Leo Vasseur is a politician from Alberta, Canada. He was elected in the 1993 Alberta general election defeating Ernie Isley of the Progressive Conservatives.

He was defeated by Denis Ducharme from the Progressive Conservatives during the 1997 Alberta general election after his district was abolished and he ran in the new Bonnyville-Cold Lake riding. He only served one term in the Legislative Assembly of Alberta.
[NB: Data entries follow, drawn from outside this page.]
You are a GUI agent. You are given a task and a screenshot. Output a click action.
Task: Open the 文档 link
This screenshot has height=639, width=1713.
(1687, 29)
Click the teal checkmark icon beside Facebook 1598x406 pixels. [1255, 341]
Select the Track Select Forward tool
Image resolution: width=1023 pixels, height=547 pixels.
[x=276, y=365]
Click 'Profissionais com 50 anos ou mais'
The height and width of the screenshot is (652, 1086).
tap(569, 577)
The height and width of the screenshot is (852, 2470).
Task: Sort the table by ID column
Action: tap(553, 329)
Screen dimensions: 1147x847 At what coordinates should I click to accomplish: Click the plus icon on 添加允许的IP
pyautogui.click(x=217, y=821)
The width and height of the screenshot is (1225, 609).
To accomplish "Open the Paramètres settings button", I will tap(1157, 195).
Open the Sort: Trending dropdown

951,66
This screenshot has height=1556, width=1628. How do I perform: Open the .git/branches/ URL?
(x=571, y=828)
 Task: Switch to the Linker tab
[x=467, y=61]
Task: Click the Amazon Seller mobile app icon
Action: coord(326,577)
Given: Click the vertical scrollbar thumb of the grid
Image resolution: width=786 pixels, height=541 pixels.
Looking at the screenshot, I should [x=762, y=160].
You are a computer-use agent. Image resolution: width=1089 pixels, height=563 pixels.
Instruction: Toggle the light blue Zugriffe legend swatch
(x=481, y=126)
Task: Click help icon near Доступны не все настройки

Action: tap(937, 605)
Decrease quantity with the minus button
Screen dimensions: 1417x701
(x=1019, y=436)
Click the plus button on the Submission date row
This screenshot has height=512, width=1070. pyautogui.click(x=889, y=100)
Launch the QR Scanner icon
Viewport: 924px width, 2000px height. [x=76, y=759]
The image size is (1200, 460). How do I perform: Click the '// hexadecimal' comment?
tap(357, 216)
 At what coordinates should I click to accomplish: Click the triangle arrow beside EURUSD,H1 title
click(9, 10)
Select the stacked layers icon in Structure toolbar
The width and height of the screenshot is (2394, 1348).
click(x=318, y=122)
Vasseur currently serves as regional chair for the northwest region on the Alberta Liberal Party executive.

==Election results==

1993 Alberta general election: Bonnyville
| Party | Candidate | Votes | % | ±% |
|  | Liberal | Leo Vasseur | 4,364 | 47.2% | +20.7% |
|  | Progressive Conservative | Ernie Isley | 4,222 | 45.6% | -4.7% |
|  | New Democratic | Agathe Gaulin | 666 | 7.2% | -16.0% |
| Total valid votes |  |  | 9,252 |
| Rejected, spoiled and declined |  |  | 39 |
| Eligible electors / Turnout |  |  | 16,826 | 55.2% | +10.9% |
|  | Liberal gain from Progressive Conservative |  | Swing |  | +12.7% |

v; t; e; 1997 Alberta general election: Bonnyville-Cold Lake
| Party | Candidate | Votes | % | ±% |
|  | Progressive Conservative | Denis Ducharme | 4,593 | 58.41% | +12.81% |
|  | Liberal | Leo Vasseur | 2,323 | 29.54% | -17.66% |
|  | Social Credit | Robert Kratchmer | 948 | 12.05% | – |
| Total |  |  | 7,864 | – | – |
| Rejected, spoiled and declined |  |  | 11 | – | – |
| Eligible electors / turnout |  |  | 16,185 | 48.66% | -6.54% |
|  | Progressive Conservative notional gain from Liberal |  | Swing |  | +15.24% |
Source(s) "Beaver River Official Results 1997 Alberta general election". Alberta Heritage Community Foundation. Retrieved May 21, 2020.